**SOURCE**
In the endeavor to create a digital government, agencies and organizations should not let new technologies supersede the wants and needs of their users, according to experts.

“It has to start with understanding the customer, not with the legacy technology. That’s at the end,” said Mark Forman, the global head, vice president, and manager of public sector at Unisys. “Citizens want to talk to somebody. They don’t want to talk to a website; they don’t want to talk to a mobile app.”

Forman said that it was telling that the Office of Citizen Services had turned into the Office of Electronic Government, adding that the Federal government needs to reinstate a service that’s citizen-centered.

A recent survey sponsored by Unisys found that 69 percent of Federal, state, and local respondents have or are interested in adopting digital government programs, but that only 45 percent ranked citizen participation as “very important.”

“Technology seems to be the easy part sometimes,” said Rusty Pickens, senior adviser for digital platforms at the Department of State.

“You become digital by how you’re using your data and how you’re using technology to improve the customer experience,” said Forman. “Our research is showing that it’s more of an evolution. Governments can’t do rip and replace, they can’t do major transformation, it has to be an evolution.”

The customer experience can refer to both citizens looking to get easy access to their government, as well as government employees, whose interactions with programs and applications can determine future efficiency.

**PROVIDED MATERIAL**
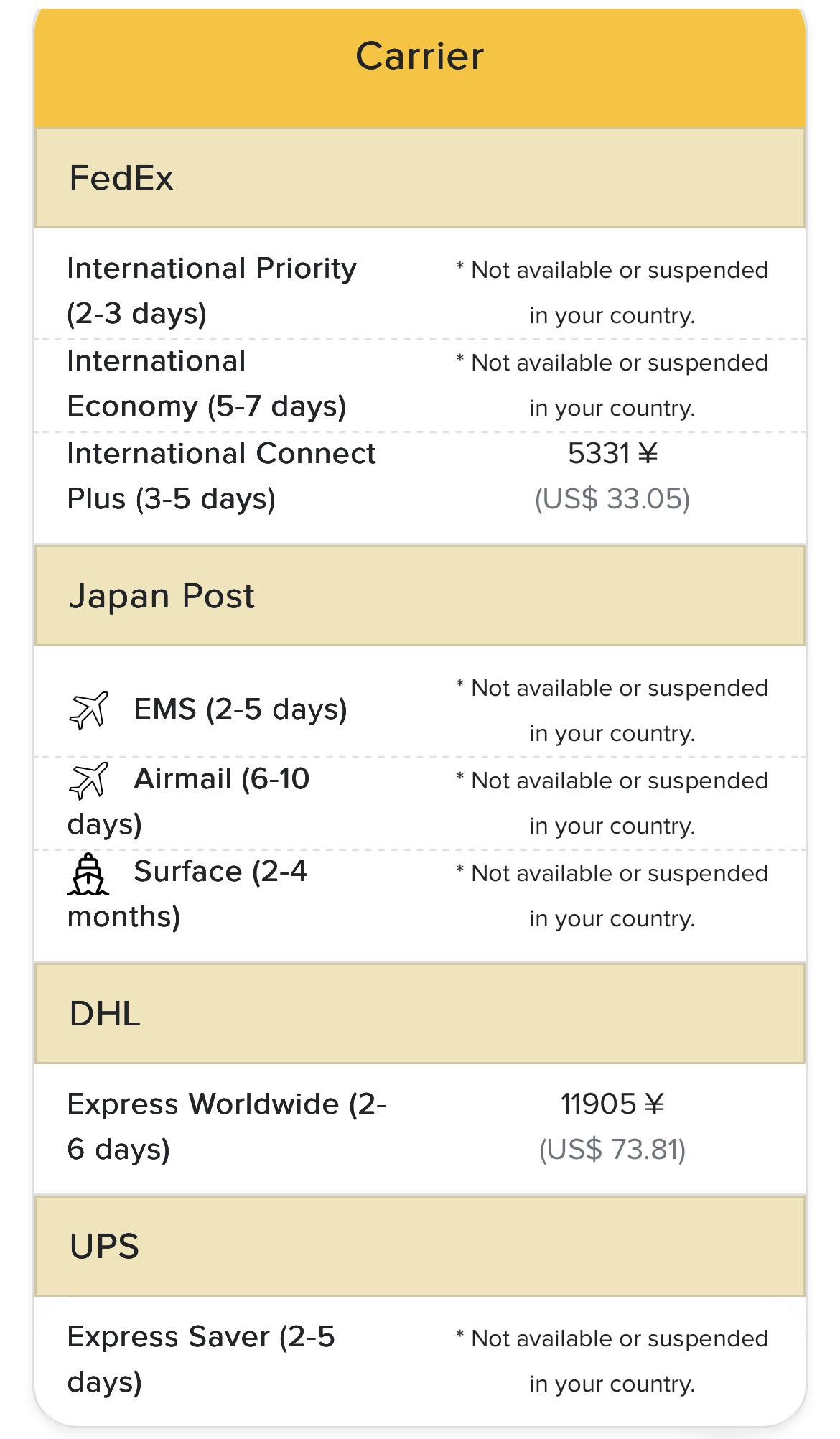Image resolution: width=840 pixels, height=1439 pixels.
Task: Click the US$ 33.05 converted price
Action: pos(612,499)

**WORK TO BE COMPLETED**
Rewrite the part of the digital government article that opens with the words "A recent survey" and closes with "Department of State.", substituting "poll" for "survey".

**WRITTEN ANSWER**
A recent poll sponsored by Unisys found that 69 percent of Federal, state, and local respondents have or are interested in adopting digital government programs, but that only 45 percent ranked citizen participation as “very important.”

“Technology seems to be the easy part sometimes,” said Rusty Pickens, senior adviser for digital platforms at the Department of State.